Stored data
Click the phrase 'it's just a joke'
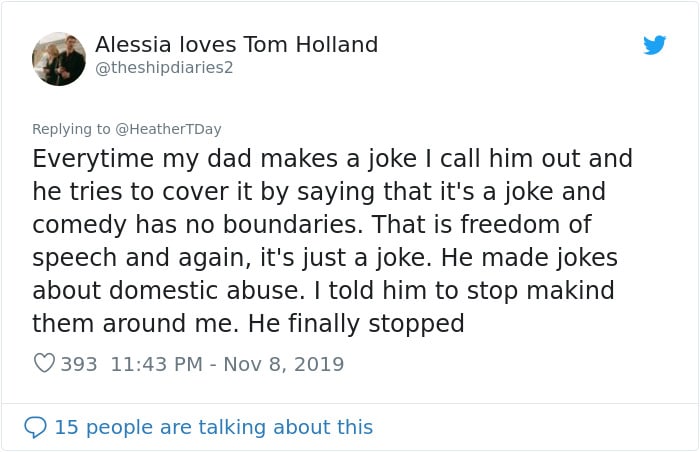click(346, 258)
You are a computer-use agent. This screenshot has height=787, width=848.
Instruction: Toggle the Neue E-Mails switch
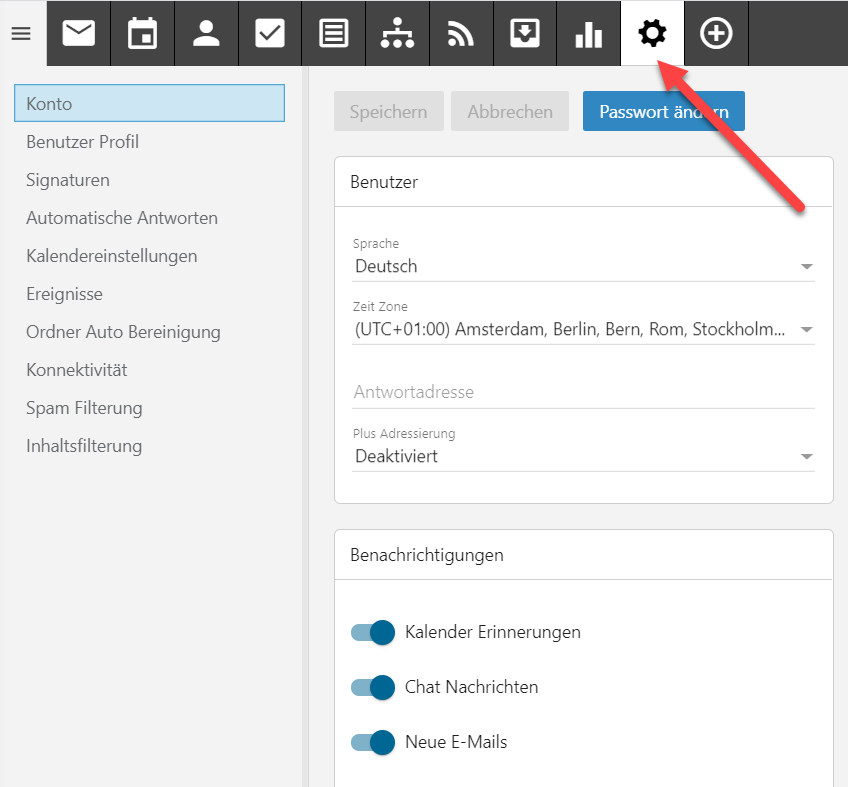[x=373, y=742]
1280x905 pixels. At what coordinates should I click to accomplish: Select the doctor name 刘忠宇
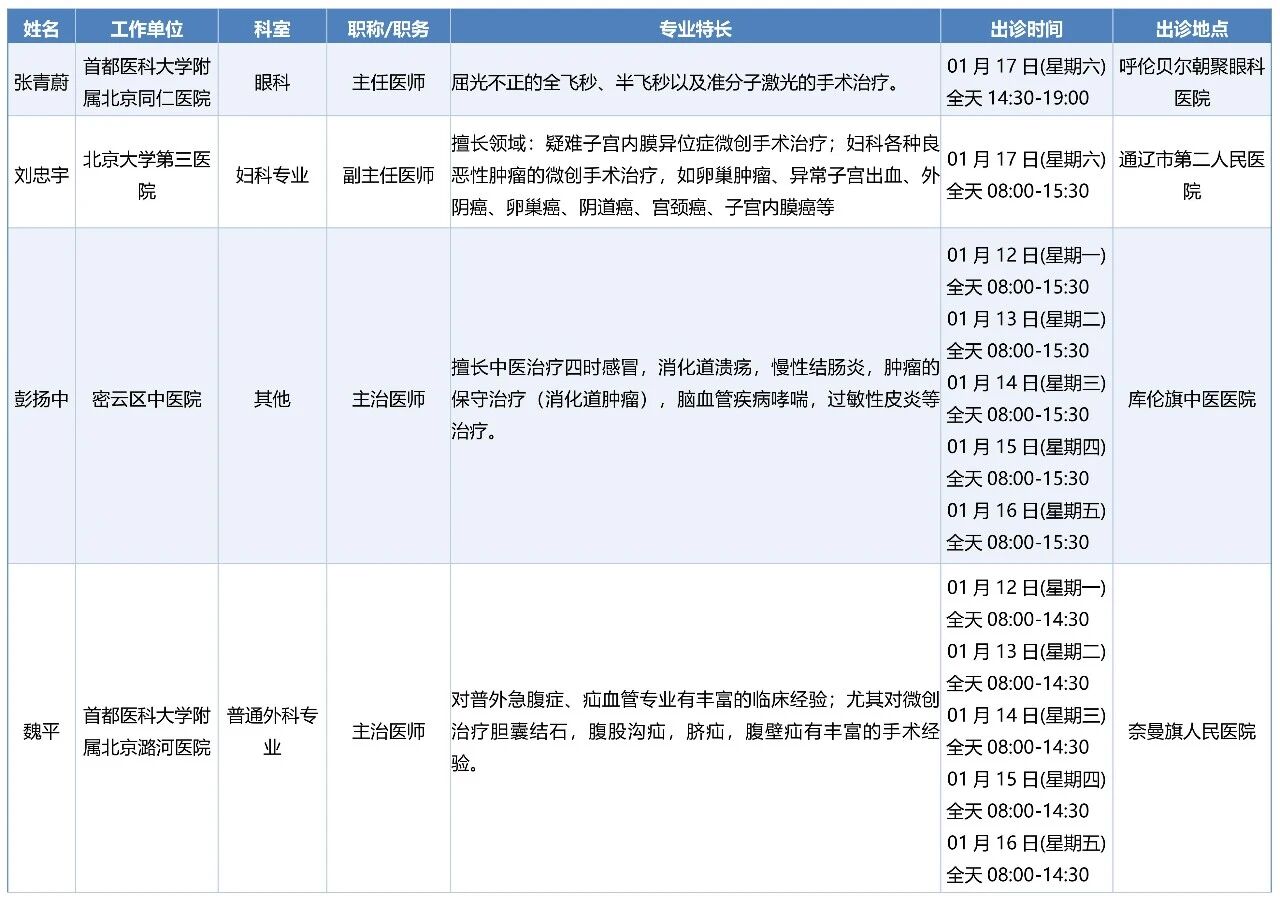pos(41,175)
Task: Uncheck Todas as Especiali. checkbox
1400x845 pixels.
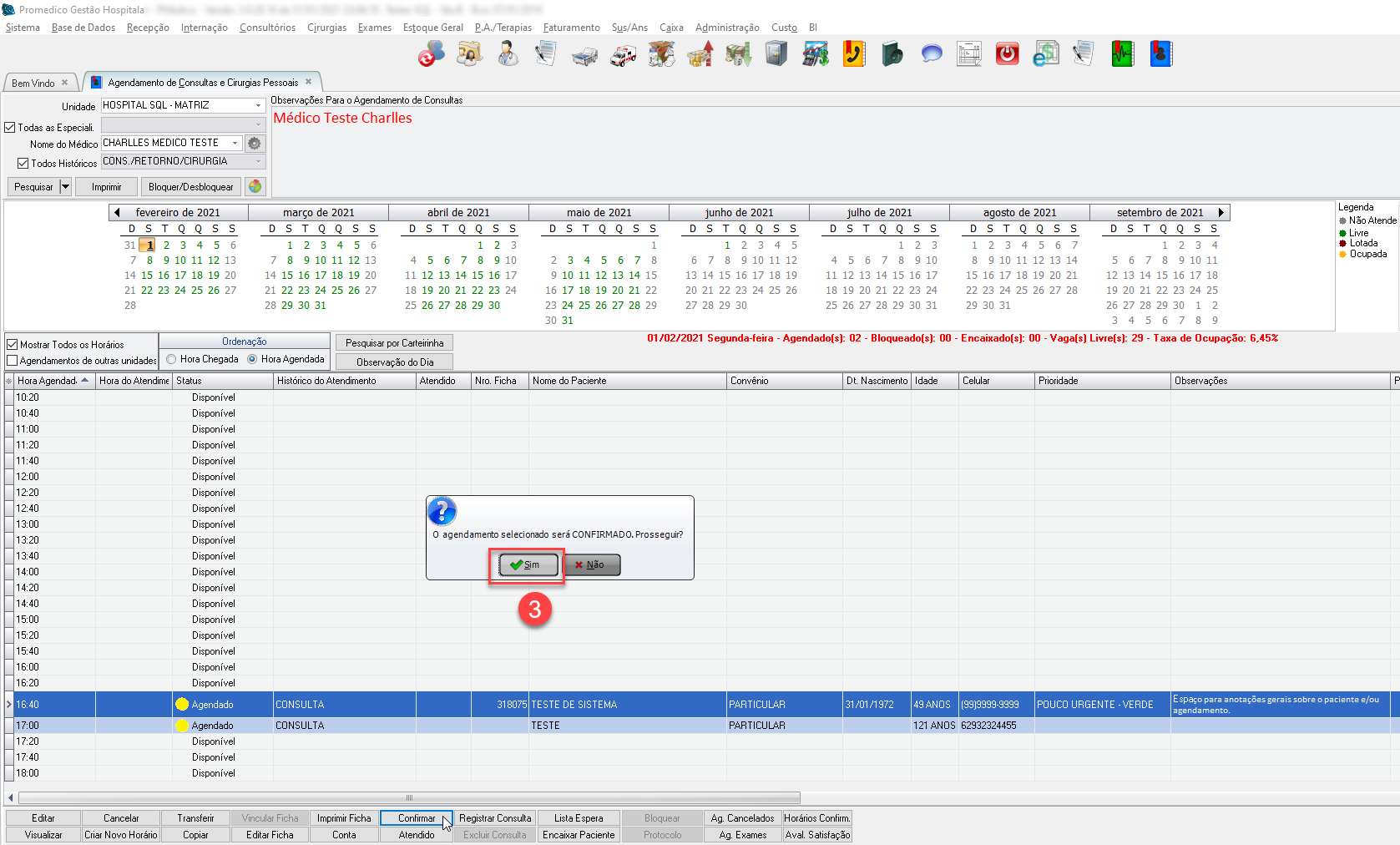Action: 11,128
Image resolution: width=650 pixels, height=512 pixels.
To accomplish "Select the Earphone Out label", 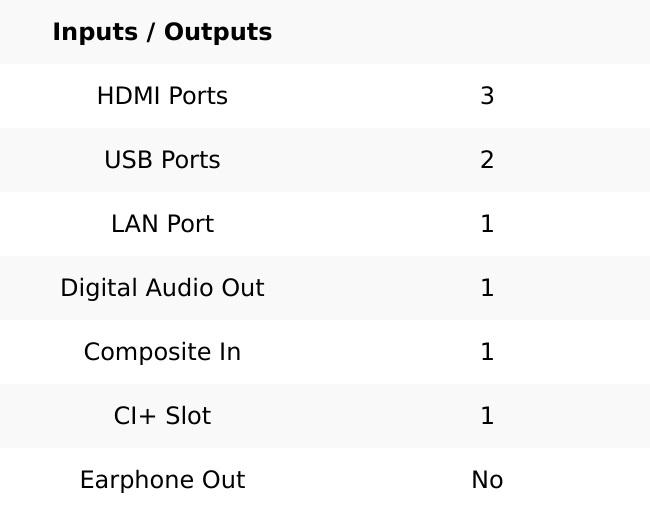I will (162, 480).
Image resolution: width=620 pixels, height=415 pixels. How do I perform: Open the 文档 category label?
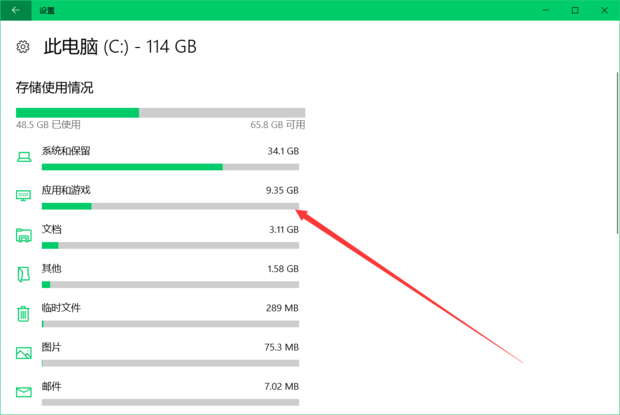point(51,229)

■ EXERCISE DETAILS: Retype only the lines that run from the first line of the entries above to the line containing "Task: Uncheck Todas as Especiali. checkbox", both included. Do not carry over any pictures.

■ ANSWER TO THIS EXERCISE:
Click the phrase 'it's just a joke'
click(346, 258)
You are a computer-use agent. This screenshot has height=787, width=848.
Instruction: Toggle the Neue E-Mails switch
[x=373, y=742]
1280x905 pixels. At what coordinates should I click to accomplish: Select the doctor name 刘忠宇
pos(41,175)
Task: Uncheck Todas as Especiali. checkbox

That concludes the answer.